BISBEE — If you have seen someone collecting tumbleweed along fence lines and wondered why, it is because a Hereford couple creates amazing sculptures and jewelry from the prolific, prickly, pesky weed.

Walter and Doris Husbands opened a shop a month ago called Tumblestone Mining Co. on Naco Road as you enter Old Bisbee. They offer their one of a kind multi–colored bracelets, earrings, compact mirrors made from “tumblestone.” The jewelry looks like shocked minerals with bands of textures and colors going every which way and looks like stone.

The idea came to Walter on a road trip.

“I’m from Arizona, she’s from South Carolina,” he said. “We were driving in east Texas and she saw her first tumbleweed crossing the road and didn’t know what it was.

“I told her to just hit it. People get in accidents trying to avoid them. Just nail it and it will fall apart. Well, she hit it and it didn’t fall apart at all. It got caught in the grill and we dragged it about mile. She had never seen a tumbleweed.”

He got out of the car and removed it from the grill.

“I was thinking, I wonder if I can stick that together,” he said. “At first it was a hobby, then it got weirdly obsessive, now we do it full time.”

So, they chose to move to Arizona for the tumbleweed, the base material of their enterprise, and started looking around. They lived in Scottsdale for a while and that is where their wholesale business began.

“Once it became self–sustaining, we were able to go wherever we wanted to. So, we picked here,” Walter said. “We looked around for a cool place to live and start a shop. What better place, honestly, than Bisbee.”

Now, they have a “successful, bustling wholesale business” that takes their art around the state to various shops at airports and touristy gift shops, like at the Grand Canyon.
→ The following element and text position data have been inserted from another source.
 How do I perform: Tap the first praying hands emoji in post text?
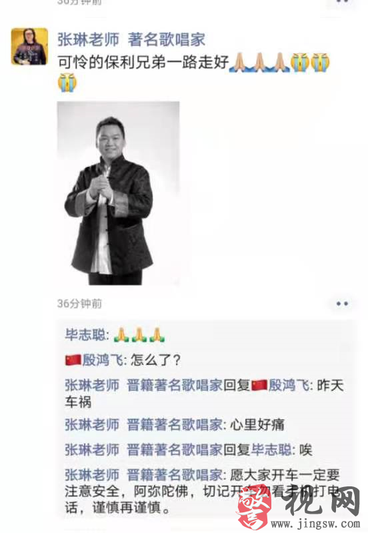click(239, 63)
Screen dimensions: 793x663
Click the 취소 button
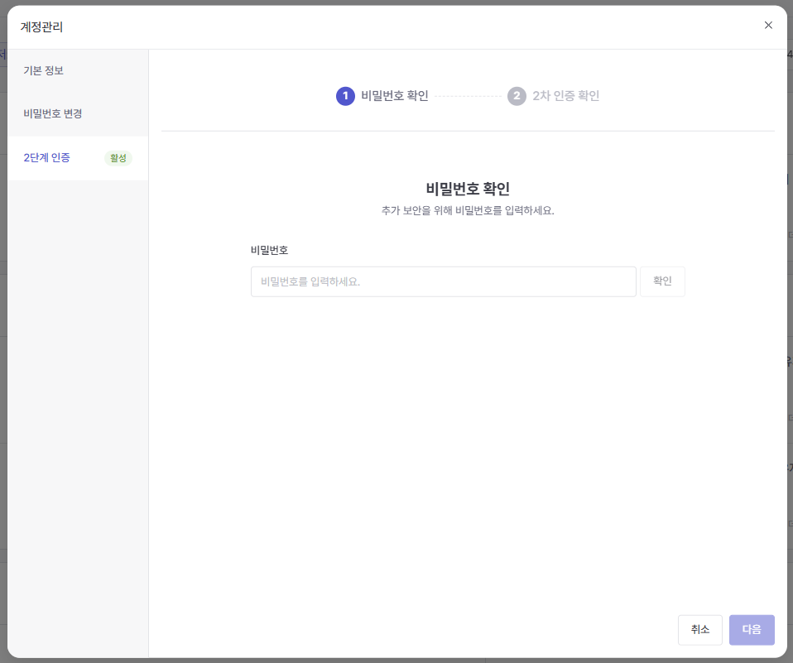click(x=699, y=629)
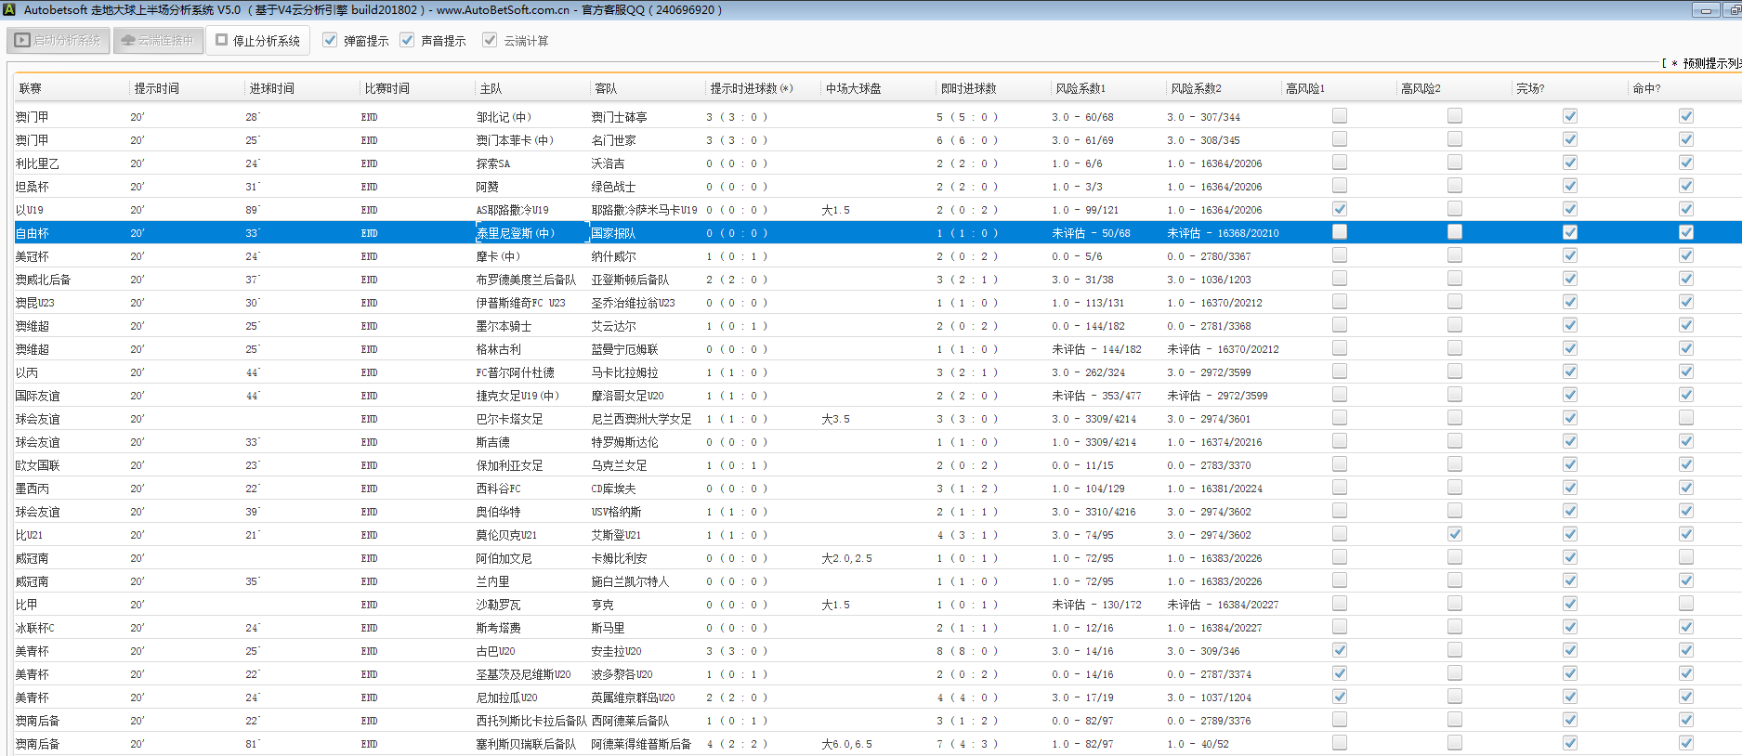Uncheck 高风险2 for the 莫伦贝克U21 row
The width and height of the screenshot is (1742, 756).
coord(1454,534)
But he wanted a brick and mortar store and Old Bisbee seemed like the best place to showcase his work.

The store is themed around organic Southwestern art and features work done by Tamala Willsey and Austin Bacak of Old West Alchemists, who make merchandise from the various items found on the ground in the desert. Willsey makes striking earrings out of wood, seeds, bones and feathers. Bacak responded to a help-wanted ad Husbands placed and they have worked together ever since.
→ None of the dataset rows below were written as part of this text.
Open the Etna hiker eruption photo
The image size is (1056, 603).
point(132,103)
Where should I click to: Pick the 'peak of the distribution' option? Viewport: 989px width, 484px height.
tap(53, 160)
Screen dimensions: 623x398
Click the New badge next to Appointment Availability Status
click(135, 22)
Hanging from the ceiling of the shop are several huge tumbleweeds which have been sufficiently tumbled so the prickly parts are gone and just has stems and branches. These are taken and stained each color individually in preparation of the compression part of the process.

The tumbleweeds are stained and dried prior to the compression process, which reduces the size. The final compression applies tens of tons pressure to the tumbleweed and the resin that holds it in place. When it is done, it is polished cut into the various sizes needed.
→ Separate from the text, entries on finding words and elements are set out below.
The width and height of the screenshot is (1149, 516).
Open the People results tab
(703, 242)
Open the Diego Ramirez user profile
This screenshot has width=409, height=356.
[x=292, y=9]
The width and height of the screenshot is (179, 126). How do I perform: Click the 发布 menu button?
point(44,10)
It takes about six weeks to go from raw material to a store product. The edges are ground at the store in a small loft office where Doris puts on the finishing touches and mounts them.

“If you can imagine a 55-gallon drum full of tumbleweed that has been stripped of any prickers and washed, I turn that into the size of a house brick,” Walter explained. “It then goes into an autoclave for the dying process. At first, I just said ‘we’ll soak them,’ but the dye doesn’t take. It only goes into maybe the first fraction of a millimeter and it will leave the finished product brown.”

He tried using a vacuum process to force the air out, which he thought would push the dye into the tumbleweed. It did not work.

“The whole thing blew up,” Walter laughed. “I had blue dye on half of me. I had to go to work the next day half blue.”

It was not easy to take the idea from the drawing board. In fact, it took quite a while for him to hit on the right press to incase the weed in resin to create an original “tumblestone.” He started with jigs and clamps and quickly discovered that was not going to work.

He built a wooden press and then ran his car over it thinking that would be enough weight to work, but it did not. He bought a 5-ton bench press, but it did not work well enough either.

“We had a lot of ups and downs about dyeing,” Walter said. “Then we bought a 100-ton commercial press and it finally worked.

“If anyone owns a tumblestone, I made it.”

Apparently, the Husbands are the only source for tumbleweed jewelry in the U.S. However, there is a man in Scotland who is making similar things out of dyed heather.

Walter also made two stunning tumblestone sculptures — a coyote and a steer skull — which shows even more the talent involved in making this art.

Now, he has plenty of tumbleweed in various stages of the process.

“It’s been going good,” he said. “We’ve never had our own retail spot. So, we’re very, very excited.”

There was group of ladies looking at the merchandise and their husbands in cowboy hats were standing behind them, looking fumed. One told Husbands, “Do you know how much I spend getting rid of them and my wife is about to buy some from you?”

Husbands laughed and said, “At this point in my life, I can pick whatever I do. It’s an astronomically amount of work. And I picked this. That’s messed up.”